──────── Texte à lire ────────
Vu la procédure suivante :
Procédure contentieuse antérieure :
La société par actions simplifiée Hermitage a demandé au tribunal administratif de Paris de prononcer la décharge des cotisations supplémentaires d'impôt sur les sociétés auxquelles elle a été assujettie au titre des exercices clos en 2013 et 2014, ainsi que des intérêts de retard correspondants.
Par un jugement no 1915673/1-3 du 23 novembre 2022, le tribunal administratif de Paris a rejeté la demande.
Procédure devant la cour :
Par une requête et des mémoires, enregistrés les 23 janvier, 21 et 22 mai et 21 décembre 2023, la société par actions simplifiée Hermitage demande à la cour :
1°) d'annuler le jugement du tribunal administratif de Paris ;
2°) de prononcer la décharge des impositions mises à sa charge ;
3°) de condamner l'Etat aux entiers dépens ;
4°) de mettre à la charge de l'Etat une somme de 4 000 euros en application de l'article L. 761-1 du code de justice administrative.
Elle soutient que :
- elle était en droit de déduire de ses résultats les intérêts dus à la société mère dès lors que le taux de 7 % fixé en 2012 n'était pas excessif, conformément aux dispositions du a) du I de l'article 212 du code général des impôts ;
- la société mère, Hermitage international SA, était assujettie au Luxembourg à raison des intérêts versés à une imposition dont le montant est au moins égal au quart de l'impôt sur les bénéfices, conformément aux dispositions du b) de l'article I de l'article 212 du code général des impôts.
Par des mémoires en défense enregistrés les 17 mars, 17 novembre 2023 et 22 janvier 2024, le ministre chargé des comptes publics conclut au rejet de la requête.
Il fait valoir que les moyens de la requête ne sont pas fondés.
Vu les autres pièces du dossier.
Vu :
- le code général des impôts et le livre des procédures fiscales ;
- le code de justice administrative.
Les parties ont été régulièrement averties du jour de l'audience.
Ont été entendus au cours de l'audience publique :
- le rapport de M. Laforêt,
- et les conclusions de Mme Jurin, rapporteure publique.
────────
**Énoncé écrit**
D'après le texte à lire, quelle somme la société Hermitage demande-t-elle à la cour de mettre à la charge de l'État en application de l'article L. 761-1 du code de justice administrative ?
──────── Informations affichées ────────
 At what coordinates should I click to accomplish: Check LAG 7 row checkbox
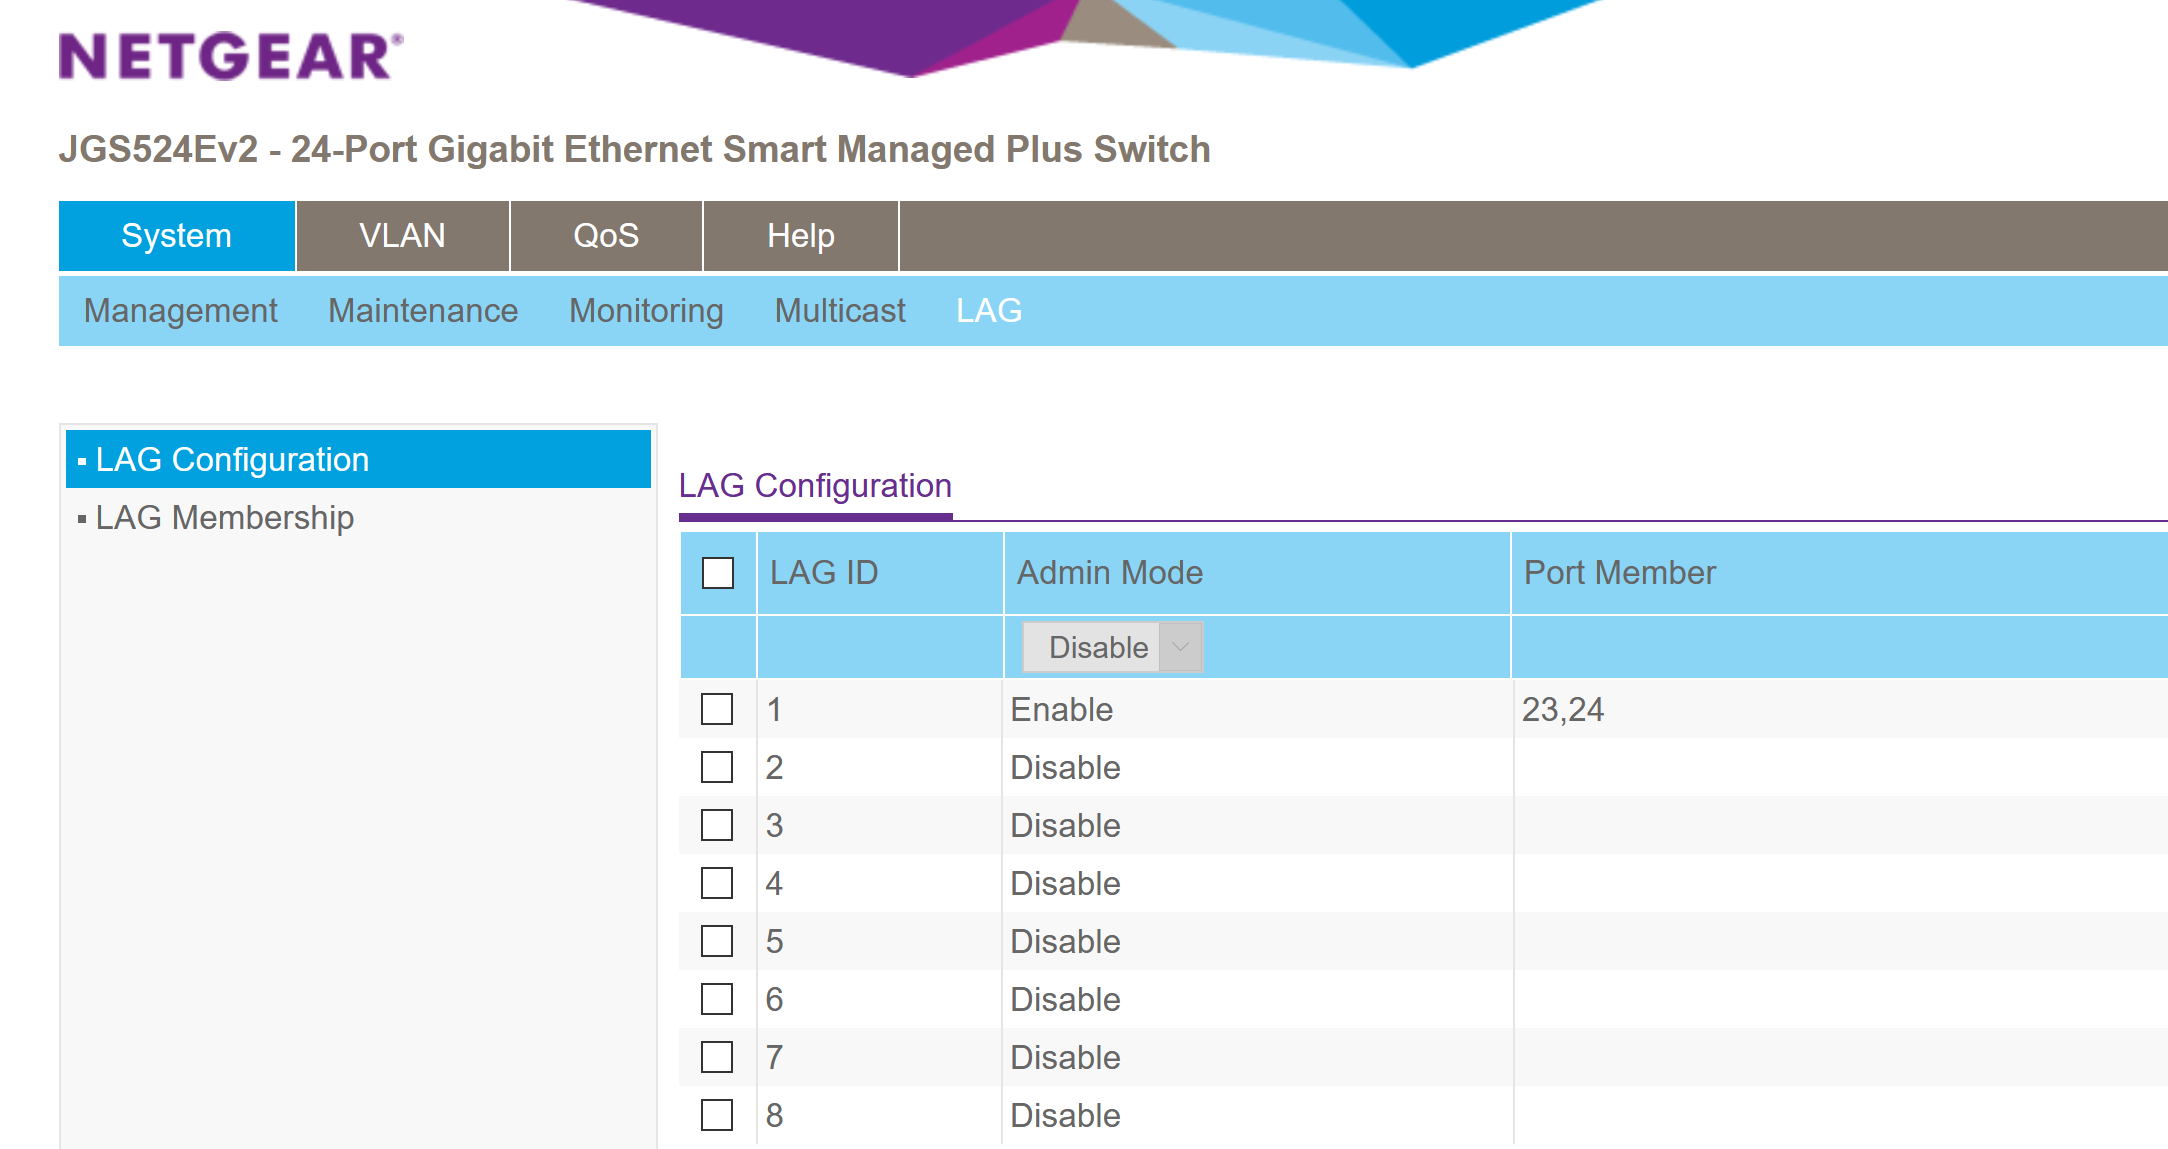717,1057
────────
──────── Informations affichées ────────
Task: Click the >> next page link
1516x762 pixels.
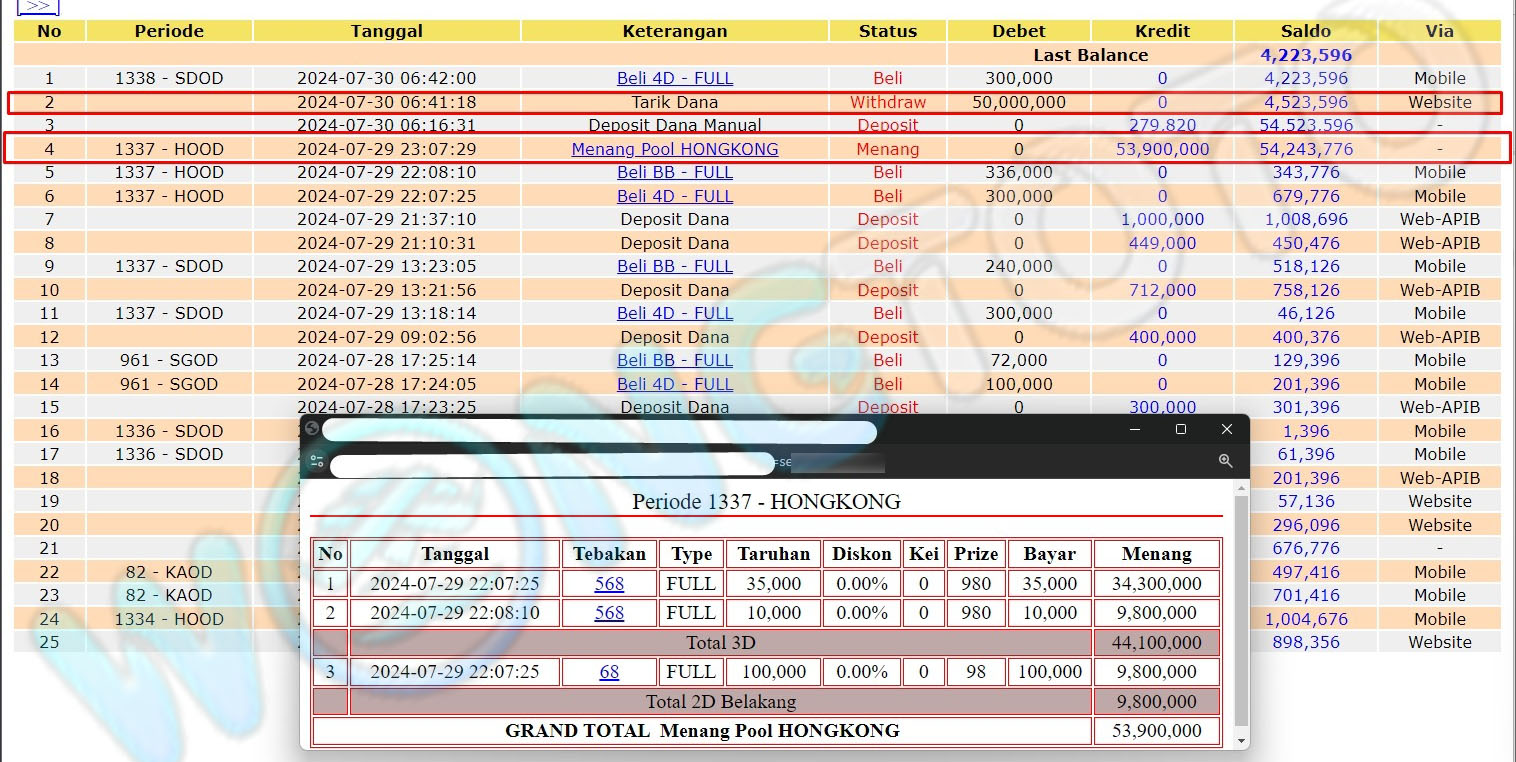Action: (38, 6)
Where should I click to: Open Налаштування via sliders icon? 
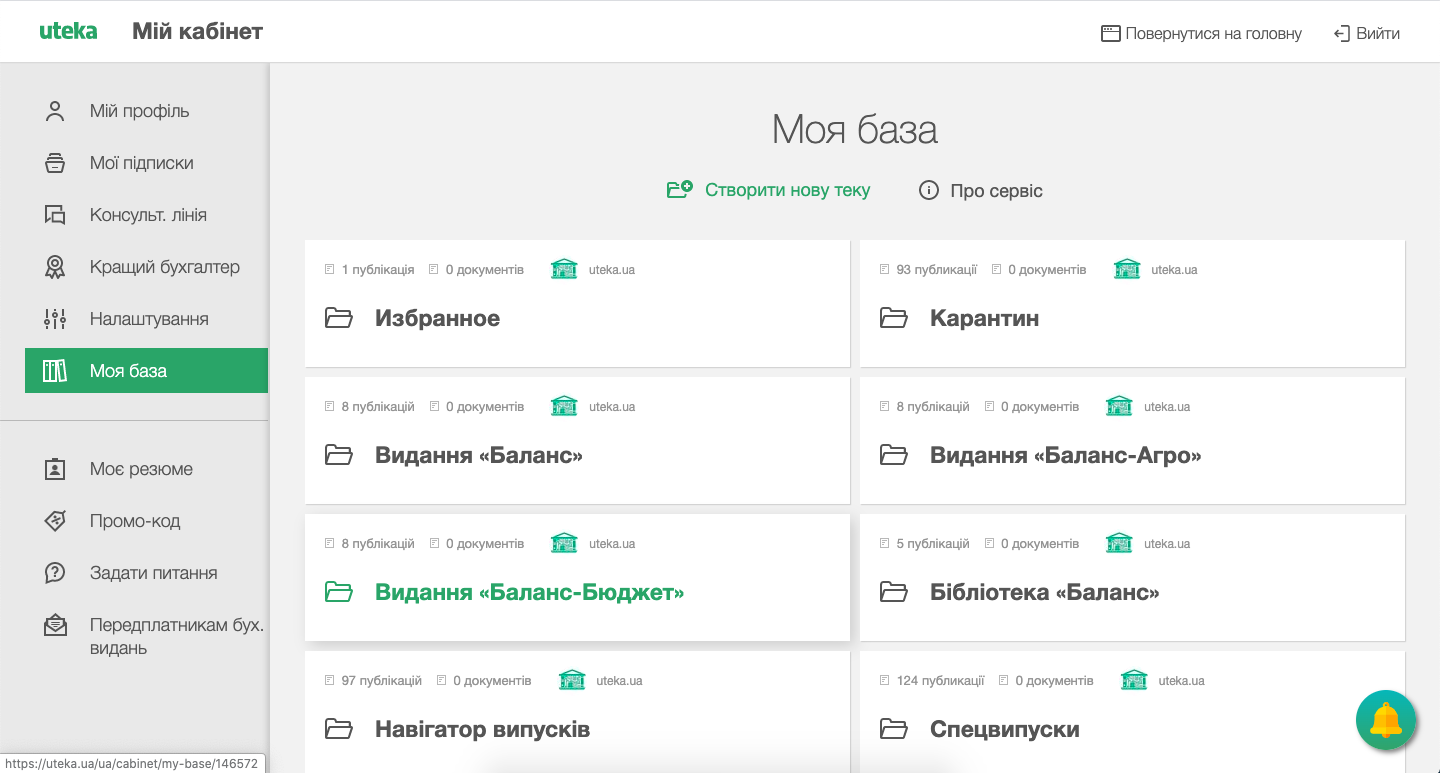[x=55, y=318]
────────
──────── Informations affichées ────────
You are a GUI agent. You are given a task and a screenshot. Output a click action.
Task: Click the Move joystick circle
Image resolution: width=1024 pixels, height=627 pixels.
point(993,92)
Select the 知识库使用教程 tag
────────
**La solution**
Une somme de 4 000 euros.